• Assigned task 1:
In the article on the Dutch face-mask reversal, since when has the World Health Organization recommended the use of masks?
• Assigned task 2:
Quote the article on the Dutch face-mask reversal from "Rutte and the" to "on Dutch television.", reproducing every word without change.

• Extract provided:
######
Record Dutch COVID-19 cases prompt U-turn on face masks

The coronavirus disease (COVID-19) outbreak in Amsterdam

By Anthony Deutsch and Toby Sterling

AMSTERDAM (Reuters) - The Dutch government reversed course on Wednesday on its long-held position against recommending the use of face masks in public places, as new coronavirus cases hit record highs and a parliamentary majority appealed for decisive action.

"What we wish to do is give the whole of the Netherlands some clear, urgent advice: from now on, wear a non-medical mouth-and-nose mask in public spaces," Prime Minister Mark Rutte said during a debate in parliament in which members of his own coalition had called for the change.

The move comes after the country's second wave of COVID-19 infections climbed above 3,000 new cases per day this week.

Rutte and the Netherlands' top medical expert had argued since the start of the pandemic against masks' usefulness in preventing COVID-19 transmission, recently prompting a rebuke from leading U.S. expert Dr. Anthony Fauci on Dutch television.

The World Health Organization has recommended the use of masks since June to slow the spread of COVID-19 when social distancing measures are impossible. The Netherlands and Sweden had been among the few countries to reject that advice.

The head of infectious diseases at the Netherlands' National Institute for Public Health (RIVM), Jaap van Dissel, has argued there is no scientific proof of cloth masks' effectiveness, and that they might do more harm than good by giving users a false sense of security.

This week, a Dutch television programme Nieuwsuur asked Fauci of the U.S. how he would respond to Van Dissel.

"I would ask him to look at the data that is rapidly accumulating about the importance and efficacy of face masks," Fauci told the current affairs show. "The wearing of masks is as important as keeping physical distance and avoiding crowds."

Making mask-wearing mandatory had been seen as impossible in the Netherlands due to constitutional guarantees on personal freedoms and a more recent 2019 law known as the "burka ban."
######
• Given entries:
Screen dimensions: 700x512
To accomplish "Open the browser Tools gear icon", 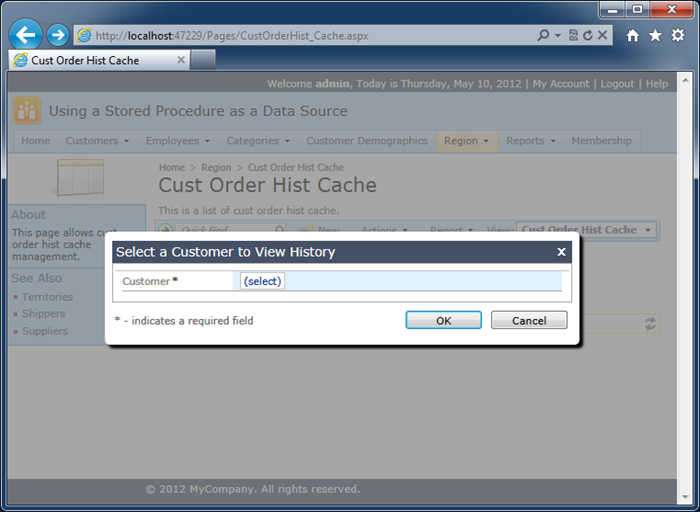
######
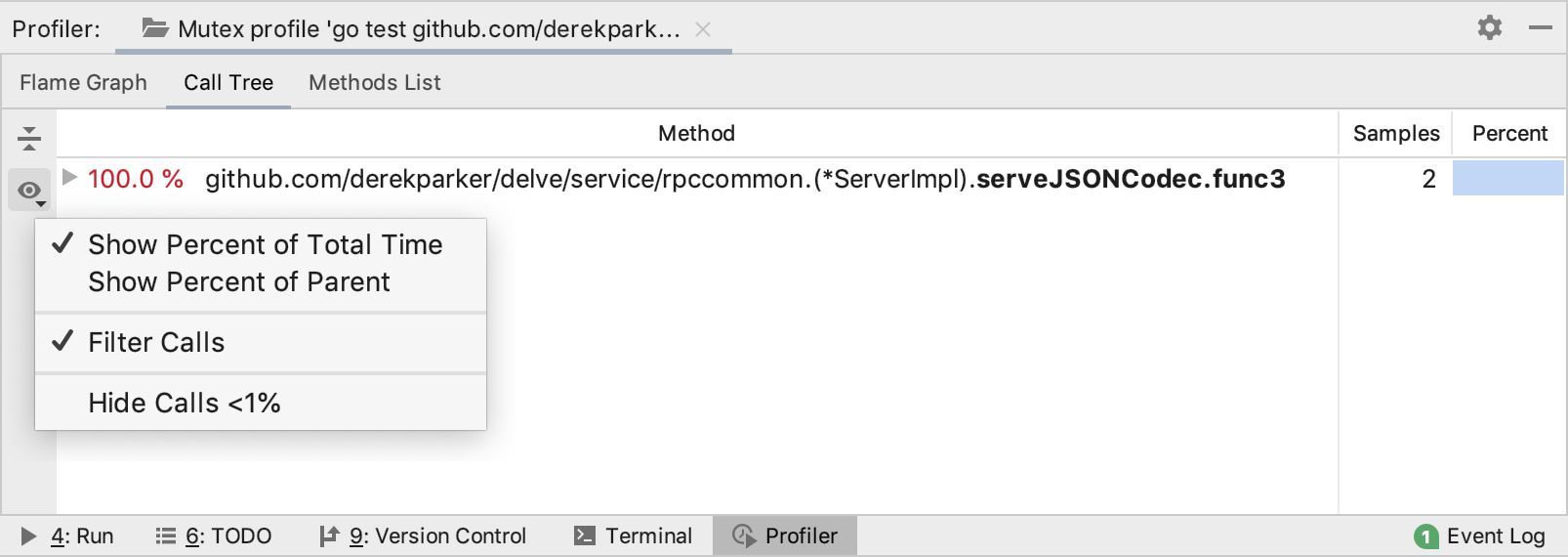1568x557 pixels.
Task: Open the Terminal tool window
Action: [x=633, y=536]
######
• Written response 1:
Since June.

• Written response 2:
Rutte and the Netherlands' top medical expert had argued since the start of the pandemic against masks' usefulness in preventing COVID-19 transmission, recently prompting a rebuke from leading U.S. expert Dr. Anthony Fauci on Dutch television.